## [Data for processing]
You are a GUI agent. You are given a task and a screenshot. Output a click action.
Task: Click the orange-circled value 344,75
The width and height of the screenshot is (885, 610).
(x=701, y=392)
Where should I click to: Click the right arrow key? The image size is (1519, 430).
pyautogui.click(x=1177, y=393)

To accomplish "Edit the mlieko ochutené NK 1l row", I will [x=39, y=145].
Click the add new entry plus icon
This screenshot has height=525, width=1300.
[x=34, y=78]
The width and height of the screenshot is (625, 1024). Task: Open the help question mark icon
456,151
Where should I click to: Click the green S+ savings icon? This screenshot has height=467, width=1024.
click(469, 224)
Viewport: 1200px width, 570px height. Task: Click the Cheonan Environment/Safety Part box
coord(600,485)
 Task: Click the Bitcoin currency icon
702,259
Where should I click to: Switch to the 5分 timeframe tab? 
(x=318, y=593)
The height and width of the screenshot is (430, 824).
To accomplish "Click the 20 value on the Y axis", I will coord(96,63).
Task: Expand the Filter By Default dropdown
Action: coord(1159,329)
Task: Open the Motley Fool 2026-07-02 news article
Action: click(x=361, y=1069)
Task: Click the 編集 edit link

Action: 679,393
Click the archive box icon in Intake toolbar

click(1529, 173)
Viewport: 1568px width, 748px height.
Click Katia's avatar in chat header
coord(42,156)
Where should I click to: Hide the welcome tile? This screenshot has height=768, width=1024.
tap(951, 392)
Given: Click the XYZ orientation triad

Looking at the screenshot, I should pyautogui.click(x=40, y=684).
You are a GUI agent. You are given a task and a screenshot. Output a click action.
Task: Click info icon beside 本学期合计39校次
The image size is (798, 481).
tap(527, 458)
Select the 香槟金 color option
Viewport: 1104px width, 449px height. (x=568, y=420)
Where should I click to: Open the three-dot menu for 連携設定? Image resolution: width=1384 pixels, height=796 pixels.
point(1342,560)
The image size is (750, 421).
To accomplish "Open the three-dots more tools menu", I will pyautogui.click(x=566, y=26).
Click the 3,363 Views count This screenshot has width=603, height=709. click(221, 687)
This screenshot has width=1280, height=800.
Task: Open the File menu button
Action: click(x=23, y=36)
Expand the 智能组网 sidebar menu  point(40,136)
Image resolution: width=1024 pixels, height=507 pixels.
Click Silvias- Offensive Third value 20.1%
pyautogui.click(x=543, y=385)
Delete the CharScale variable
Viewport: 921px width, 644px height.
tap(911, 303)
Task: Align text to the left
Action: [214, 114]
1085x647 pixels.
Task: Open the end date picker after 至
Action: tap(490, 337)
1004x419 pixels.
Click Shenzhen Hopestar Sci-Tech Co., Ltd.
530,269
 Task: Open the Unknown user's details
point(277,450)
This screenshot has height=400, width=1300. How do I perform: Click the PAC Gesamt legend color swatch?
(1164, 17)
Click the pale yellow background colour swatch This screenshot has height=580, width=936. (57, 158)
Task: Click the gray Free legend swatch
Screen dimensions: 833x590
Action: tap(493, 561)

## [Work instruction]
Repeat, word for word, all the lines above.

## [Exercise response]
You are a GUI agent. You are given a task and a screenshot. Output a click action.
Task: Click the orange-circled value 344,75
The width and height of the screenshot is (885, 610).
(x=701, y=392)
Where should I click to: Click the right arrow key? The image size is (1519, 430).
pyautogui.click(x=1177, y=393)

To accomplish "Edit the mlieko ochutené NK 1l row", I will [x=39, y=145].
Click the add new entry plus icon
This screenshot has height=525, width=1300.
[x=34, y=78]
The width and height of the screenshot is (625, 1024). Task: Open the help question mark icon
456,151
Where should I click to: Click the green S+ savings icon? This screenshot has height=467, width=1024.
click(469, 224)
Viewport: 1200px width, 570px height. Task: Click the Cheonan Environment/Safety Part box
coord(600,485)
 Task: Click the Bitcoin currency icon
702,259
Where should I click to: Switch to the 5分 timeframe tab? 
(x=318, y=593)
The height and width of the screenshot is (430, 824).
To accomplish "Click the 20 value on the Y axis", I will coord(96,63).
Task: Expand the Filter By Default dropdown
Action: coord(1159,329)
Task: Open the Motley Fool 2026-07-02 news article
Action: click(x=361, y=1069)
Task: Click the 編集 edit link

Action: 679,393
Click the archive box icon in Intake toolbar

click(1529, 173)
Viewport: 1568px width, 748px height.
Click Katia's avatar in chat header
coord(42,156)
Where should I click to: Hide the welcome tile? This screenshot has height=768, width=1024.
tap(951, 392)
Given: Click the XYZ orientation triad

Looking at the screenshot, I should pyautogui.click(x=40, y=684).
You are a GUI agent. You are given a task and a screenshot. Output a click action.
Task: Click info icon beside 本学期合计39校次
The image size is (798, 481).
tap(527, 458)
Select the 香槟金 color option
Viewport: 1104px width, 449px height. (x=568, y=420)
Where should I click to: Open the three-dot menu for 連携設定? Image resolution: width=1384 pixels, height=796 pixels.
point(1342,560)
The image size is (750, 421).
To accomplish "Open the three-dots more tools menu", I will pyautogui.click(x=566, y=26).
Click the 3,363 Views count This screenshot has width=603, height=709. click(221, 687)
This screenshot has width=1280, height=800.
Task: Open the File menu button
Action: click(x=23, y=36)
Expand the 智能组网 sidebar menu  point(40,136)
Image resolution: width=1024 pixels, height=507 pixels.
Click Silvias- Offensive Third value 20.1%
pyautogui.click(x=543, y=385)
Delete the CharScale variable
Viewport: 921px width, 644px height.
tap(911, 303)
Task: Align text to the left
Action: [214, 114]
1085x647 pixels.
Task: Open the end date picker after 至
Action: tap(490, 337)
1004x419 pixels.
Click Shenzhen Hopestar Sci-Tech Co., Ltd.
530,269
 Task: Open the Unknown user's details
point(277,450)
This screenshot has height=400, width=1300. How do I perform: Click the PAC Gesamt legend color swatch?
(1164, 17)
Click the pale yellow background colour swatch This screenshot has height=580, width=936. (57, 158)
Task: Click the gray Free legend swatch
Screen dimensions: 833x590
Action: tap(493, 561)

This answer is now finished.